Tuesday, January 20, 2026

VxLAN Explained: Extending Layer 2 for the Modern, Scalable Network

Virtual Extensible LAN (VXLAN) is one of the most important technologies enabling modern data center and cloud networking. As organizations moved from small, static networks to highly virtualized, software-defined, and cloud-scale environments, traditional networking constructs—especially VLANs—began to show their limits. VXLAN was designed specifically to overcome those limitations while preserving familiar Layer 2 semantics.

This article provides a comprehensive overview of VXLAN: what it is, why it exists, how it works at the packet level, and how it compares to traditional VLANs. The goal is to demystify VXLAN while maintaining the technical rigor expected by networking and cybersecurity professionals.


What Is VXLAN?

VXLAN (Virtual Extensible LAN) is a Layer 2 overlay technology that allows Ethernet frames to be encapsulated inside Layer 3 packets. In practical terms, VXLAN enables devices that behave as if they are on the same local Ethernet segment—even when they are separated by routed IP networks.

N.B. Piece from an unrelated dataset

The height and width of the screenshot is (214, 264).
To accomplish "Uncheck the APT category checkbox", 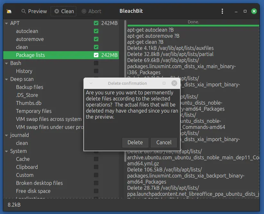I will coord(96,23).
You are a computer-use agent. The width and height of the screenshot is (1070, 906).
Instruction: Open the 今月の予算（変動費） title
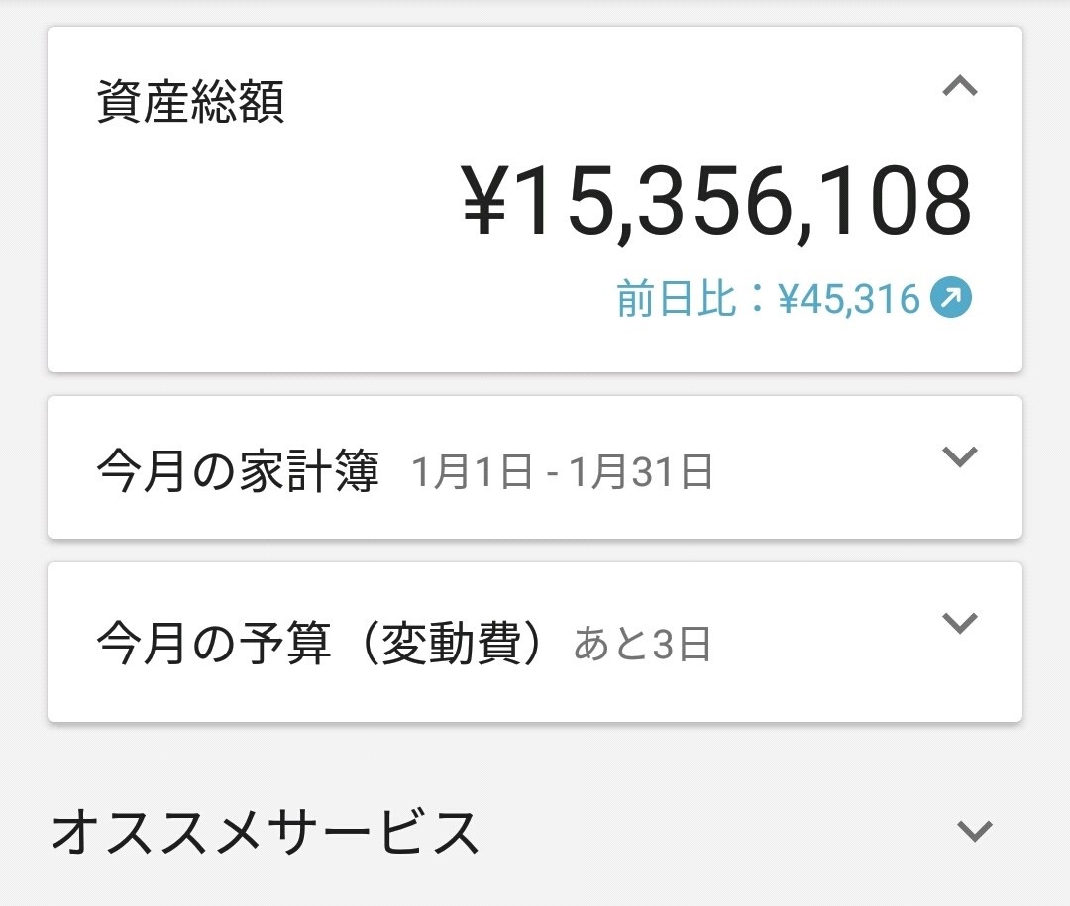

VXLAN is defined in RFC 7348 and is widely implemented across data center switches, hypervisors, and cloud platforms. It is a foundational technology for modern data center fabrics, software-defined networking (SDN), and multi-tenant cloud infrastructure.

At its core, VXLAN solves a scalability problem: how to extend Layer 2 networks across large, distributed Layer 3 infrastructures without the operational and architectural drawbacks of traditional Layer 2 extension mechanisms.


 Why VXLAN Exists: The Limitations of VLANs

VLAN Scalability Constraints

VLANs use a 12-bit VLAN ID, which limits the number of unique VLANs to 4,096. While sufficient for small and medium environments, this becomes a hard ceiling in:

  • Large enterprise data centers
  • Multi-tenant cloud environments
  • Service provider networks
  • Containerized and microservices-based architectures

In environments where thousands of tenants, applications, or security zones are required, VLAN exhaustion becomes inevitable.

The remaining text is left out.